--- Begin Quoted passage ---

Micro-prosody mastery

At C1 you learned that stress moves with information structure: the nuclear tone falls on the new element, not the last content word by reflex. At C2 the work goes a layer deeper. Native speakers do not merely place stress correctly; they shape every syllable around the tonic — pre-tonic syllables tilt upward in micro-steps, post-tonic syllables decay along a precise curve, and the entire phrase is timed against an internal metronome that you have to install in your own speech. Acoustic-phonetic studies (Beckman, Pierrehumbert, Ladd) show that listeners decode meaning from millisecond-level pitch and duration cues that L2 speakers consistently miss.

A C1 Russian speaker can place the nuclear stress on the right word and still sound non-native, because the shape of the contour around the stress is wrong: pre-tonic syllables are flat instead of slightly rising, the tonic itself peaks late instead of on the stressed vowel, and the tail decays in a step rather than a smooth descent. This lesson is about the micro-features — the differences that separate “excellent foreigner” from “American”.

--- End Quoted passage ---
--- Begin Records supplied ---

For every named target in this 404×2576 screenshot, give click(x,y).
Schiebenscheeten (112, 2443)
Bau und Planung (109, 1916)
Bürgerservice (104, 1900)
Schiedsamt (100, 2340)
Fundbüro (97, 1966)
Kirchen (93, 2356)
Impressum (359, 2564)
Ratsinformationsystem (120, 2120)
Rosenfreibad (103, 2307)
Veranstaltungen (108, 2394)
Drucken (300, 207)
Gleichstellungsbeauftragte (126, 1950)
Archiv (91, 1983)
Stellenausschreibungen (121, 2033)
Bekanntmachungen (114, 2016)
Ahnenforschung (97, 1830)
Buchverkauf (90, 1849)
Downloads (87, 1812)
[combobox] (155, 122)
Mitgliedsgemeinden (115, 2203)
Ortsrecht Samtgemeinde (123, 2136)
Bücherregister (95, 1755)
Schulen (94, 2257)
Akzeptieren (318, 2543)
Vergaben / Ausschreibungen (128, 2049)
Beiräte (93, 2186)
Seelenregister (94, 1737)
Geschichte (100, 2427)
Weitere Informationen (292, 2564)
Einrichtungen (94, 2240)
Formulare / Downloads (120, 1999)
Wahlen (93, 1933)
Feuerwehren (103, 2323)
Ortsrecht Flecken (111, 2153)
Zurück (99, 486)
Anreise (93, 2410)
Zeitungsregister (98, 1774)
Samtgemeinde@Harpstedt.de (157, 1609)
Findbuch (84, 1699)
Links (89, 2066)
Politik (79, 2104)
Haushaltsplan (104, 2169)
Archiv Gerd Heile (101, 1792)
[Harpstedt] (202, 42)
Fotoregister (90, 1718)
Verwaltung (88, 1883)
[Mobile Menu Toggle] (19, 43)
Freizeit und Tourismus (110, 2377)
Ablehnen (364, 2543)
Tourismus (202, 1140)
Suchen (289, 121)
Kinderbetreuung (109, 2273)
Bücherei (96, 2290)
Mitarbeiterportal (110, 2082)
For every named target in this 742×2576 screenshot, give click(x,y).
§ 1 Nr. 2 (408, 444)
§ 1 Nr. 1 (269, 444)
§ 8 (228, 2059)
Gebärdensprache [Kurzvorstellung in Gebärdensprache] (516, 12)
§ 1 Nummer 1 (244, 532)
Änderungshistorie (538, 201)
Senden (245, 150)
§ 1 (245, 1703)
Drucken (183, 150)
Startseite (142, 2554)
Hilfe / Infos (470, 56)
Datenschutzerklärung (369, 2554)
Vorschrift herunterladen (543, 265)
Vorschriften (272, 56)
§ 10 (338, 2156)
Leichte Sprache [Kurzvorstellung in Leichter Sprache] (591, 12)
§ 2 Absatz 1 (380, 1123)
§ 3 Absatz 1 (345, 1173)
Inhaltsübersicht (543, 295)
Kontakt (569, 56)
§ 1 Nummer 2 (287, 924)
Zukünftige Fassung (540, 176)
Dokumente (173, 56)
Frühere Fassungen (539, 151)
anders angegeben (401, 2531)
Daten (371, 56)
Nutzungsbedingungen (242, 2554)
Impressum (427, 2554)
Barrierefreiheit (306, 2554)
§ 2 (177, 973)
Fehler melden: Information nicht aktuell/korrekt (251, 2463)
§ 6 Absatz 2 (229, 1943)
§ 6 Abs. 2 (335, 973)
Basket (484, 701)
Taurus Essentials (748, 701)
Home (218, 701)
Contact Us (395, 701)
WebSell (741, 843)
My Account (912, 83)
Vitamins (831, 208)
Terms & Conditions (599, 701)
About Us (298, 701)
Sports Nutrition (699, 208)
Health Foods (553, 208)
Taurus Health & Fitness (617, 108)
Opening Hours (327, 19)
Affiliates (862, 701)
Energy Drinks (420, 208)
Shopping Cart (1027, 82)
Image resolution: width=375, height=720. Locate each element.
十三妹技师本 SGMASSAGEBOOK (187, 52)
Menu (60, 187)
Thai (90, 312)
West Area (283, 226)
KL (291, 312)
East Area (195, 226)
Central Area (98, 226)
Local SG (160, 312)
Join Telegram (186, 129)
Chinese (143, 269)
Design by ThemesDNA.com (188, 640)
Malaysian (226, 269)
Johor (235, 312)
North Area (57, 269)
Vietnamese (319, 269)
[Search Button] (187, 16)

--- End Records supplied ---

**The task**
Answer these from the micro-prosody text.
(a) Which three names are given for the acoustic-phonetic studies?
(b) How do pre-tonic syllables behave in native speech?
(c) How does the tail decay for the C1 Russian speaker?

**Answer for this exercise**
(a) Beckman, Pierrehumbert and Ladd.
(b) They tilt upward in micro-steps.
(c) In a step rather than a smooth descent.